I find the ESP32 much easier to develop for, you don't need to install any toolchains, just plug in and drop code into the virtual USB drive that shows up! I wish all microcontrollers were like that these days.
That sounds like a very specific bootloader that you're using
ESP-IDF is still very nice though, and being CMake based makes it easy to integrate outside code
It supports serial based uploads, which are still pretty nice with the bundled serial monitor (one key combo to build, upload, and restart) and OTA uploads
Oh sure, but it's still way better than the last time I had to deal with an STM32 and install about 5 different things, modify a "boards.txt" file (which there were 3 copies of on my system in different places and I had no idea which was the real one) and then hit the program button with one hand with a mouse in the air while carefully timing a short of a reset trace on a PCB with the other with my elbow holding down the PCB. STM32s really suck. Never had to do that with an ESP32, at least someone made a nice bootloader for it.

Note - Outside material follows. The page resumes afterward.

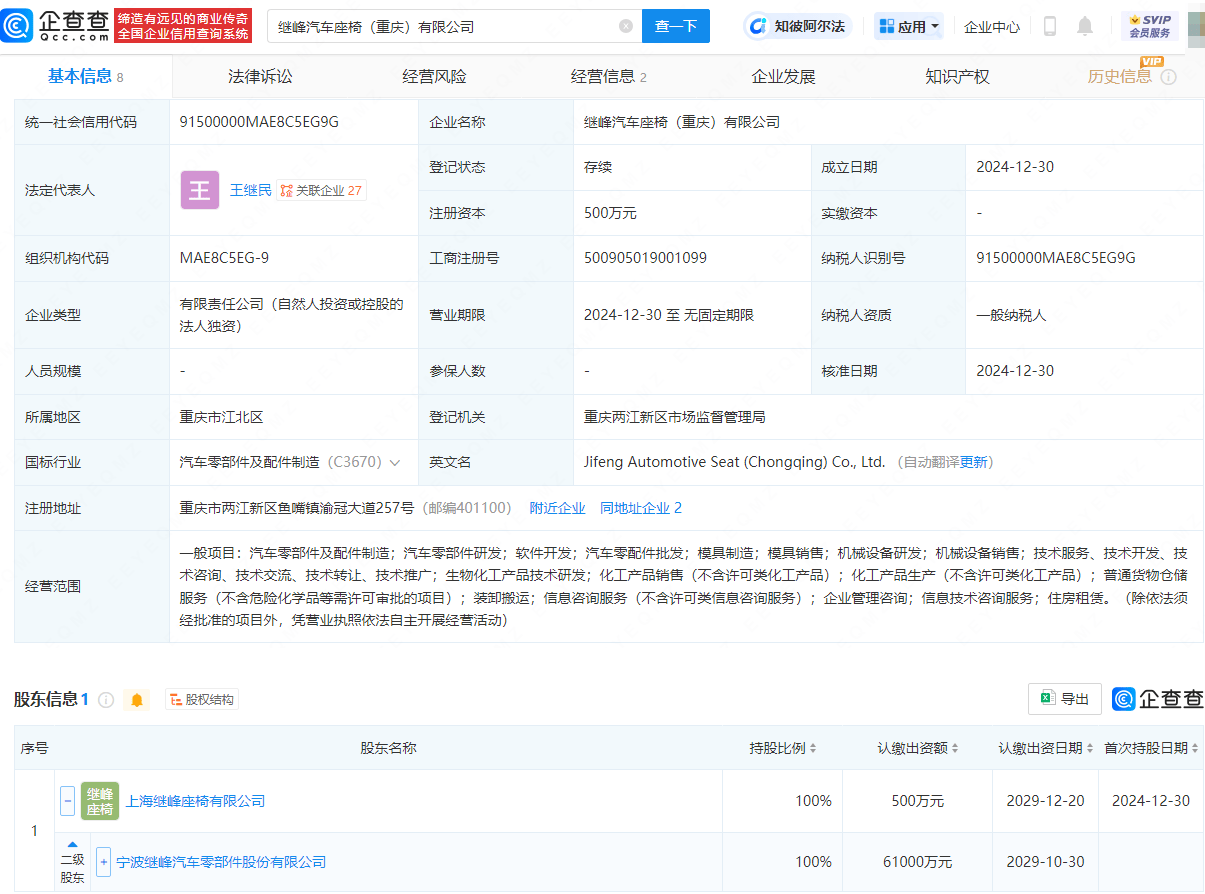The height and width of the screenshot is (894, 1205).
Task: Switch to the 知识产权 tab
Action: pyautogui.click(x=957, y=77)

I never coded on Espressif, but in other SDKs (e.g., mosquitto, mbedtls) typically this is done when you open the connection at the application layer (HTTPS, MQTTS). You pass in the cert bytes either as binary or PEM text as a char[]. Use a CA root cert(s) from your OS/browser.
It depends on whether you want to connect to random hosts or ones that you know beforehand. The latter is very easy, I just hardcode the certificate fingerprint. The former/dealing with CAs is harder, I've never done it.